It would put GEO Group, the nation’s largest private prison firm, out of the state corrections business in California by 2023—when its contracts to operate a total of 1,700 beds at the Golden State Modified Community Correctional Facility and the McFarland Community Reentry Facility, both in the Central Valley city of McFarland, and the Desert View Community Correctional Facility in Adelanto expire. Last month, the state canceled a GEO contract to operate the 700-bed Central Valley Modified Community Corrections Facility, also in McFarland.
By next September the bill could wipe out private immigration detention in California altogether when the last of four such contracts ends.
The bill would be a major blow to ICE, which currently incarcerates a record number of immigrant detainees nationwide.
California has historically held more ICE detainees than any other state except Texas.
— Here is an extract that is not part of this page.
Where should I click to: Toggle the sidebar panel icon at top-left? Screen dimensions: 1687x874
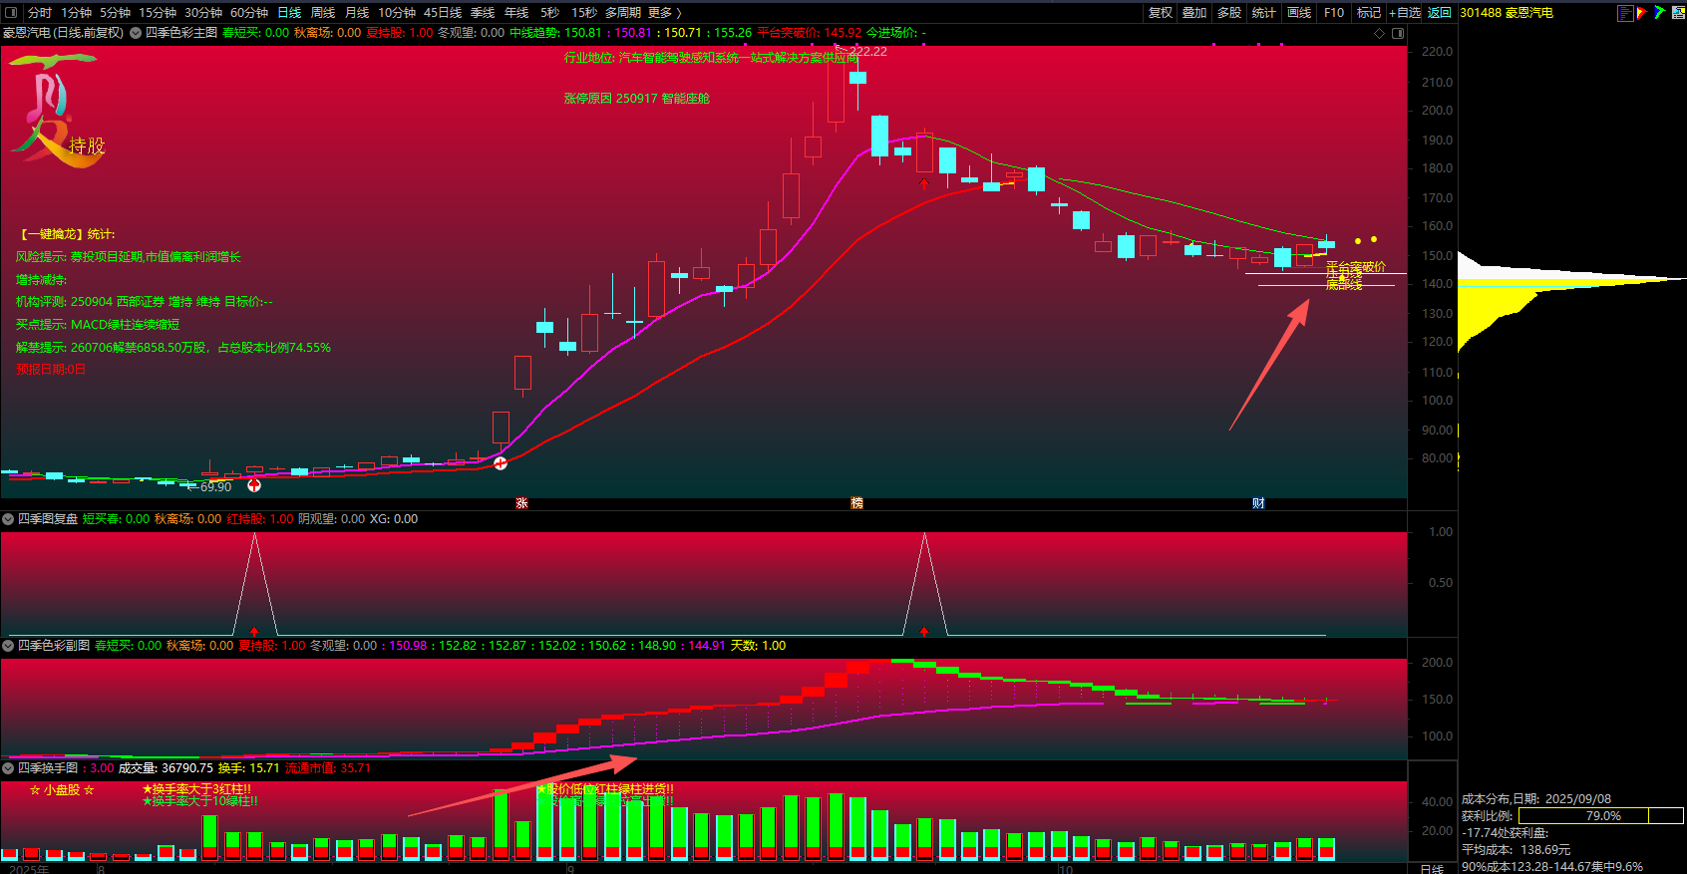coord(12,13)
But the agency’s California footprint has already shrunk significantly under mounting public opposition and increased scrutiny from Sacramento.
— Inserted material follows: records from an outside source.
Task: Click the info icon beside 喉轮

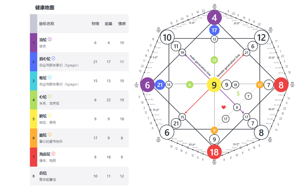Action: click(50, 77)
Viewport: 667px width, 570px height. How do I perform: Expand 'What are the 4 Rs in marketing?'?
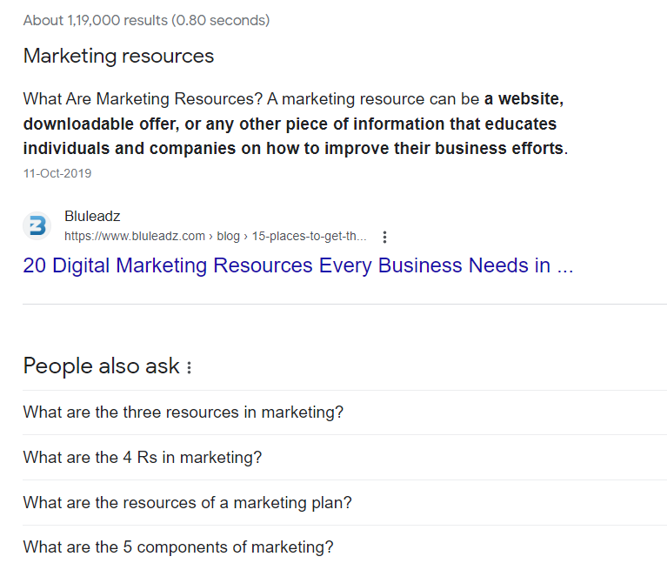pyautogui.click(x=344, y=457)
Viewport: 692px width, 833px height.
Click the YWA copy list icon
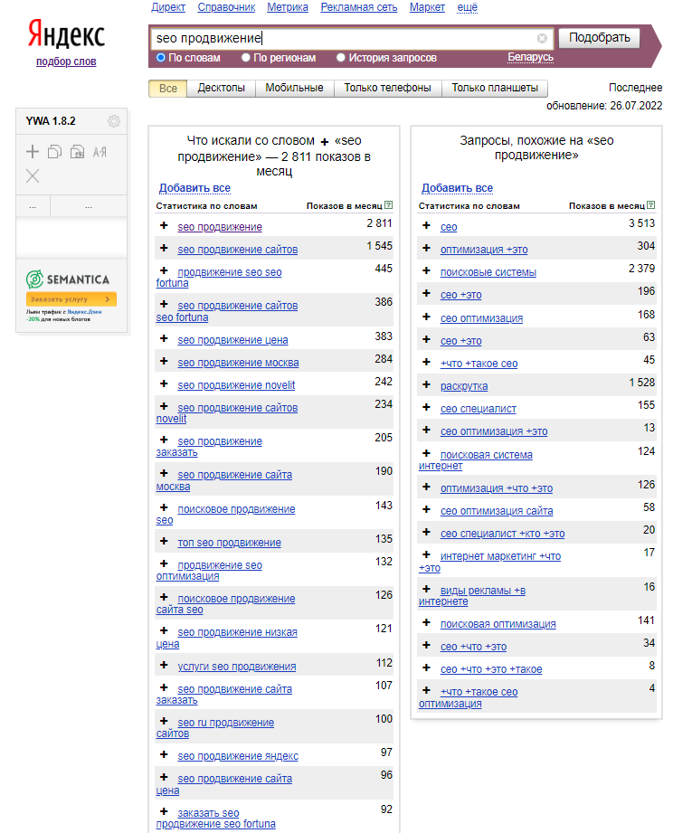coord(55,152)
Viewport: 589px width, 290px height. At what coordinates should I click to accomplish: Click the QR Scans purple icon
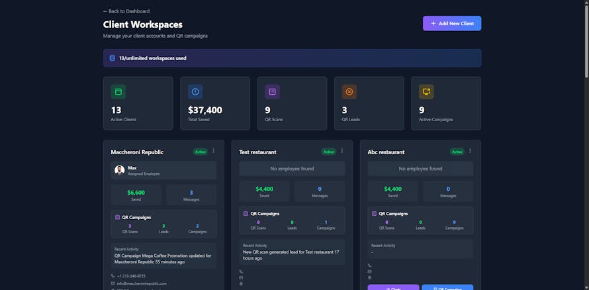tap(272, 92)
Earlier this year, both California State Auditor Elaine Howle and California Attorney General Xavier Becerra issued reports that sharply criticized both subpar detention conditions and lack of oversight by California cities and counties. The sheriffs of Sacramento, Contra Costa and Orange counties all canceled long-standing detention contracts with ICE between June 2018 and July 2019, while the cities of McFarland and Adelanto also severed ties with the agency last March and June, respectively.
from Capital and Main.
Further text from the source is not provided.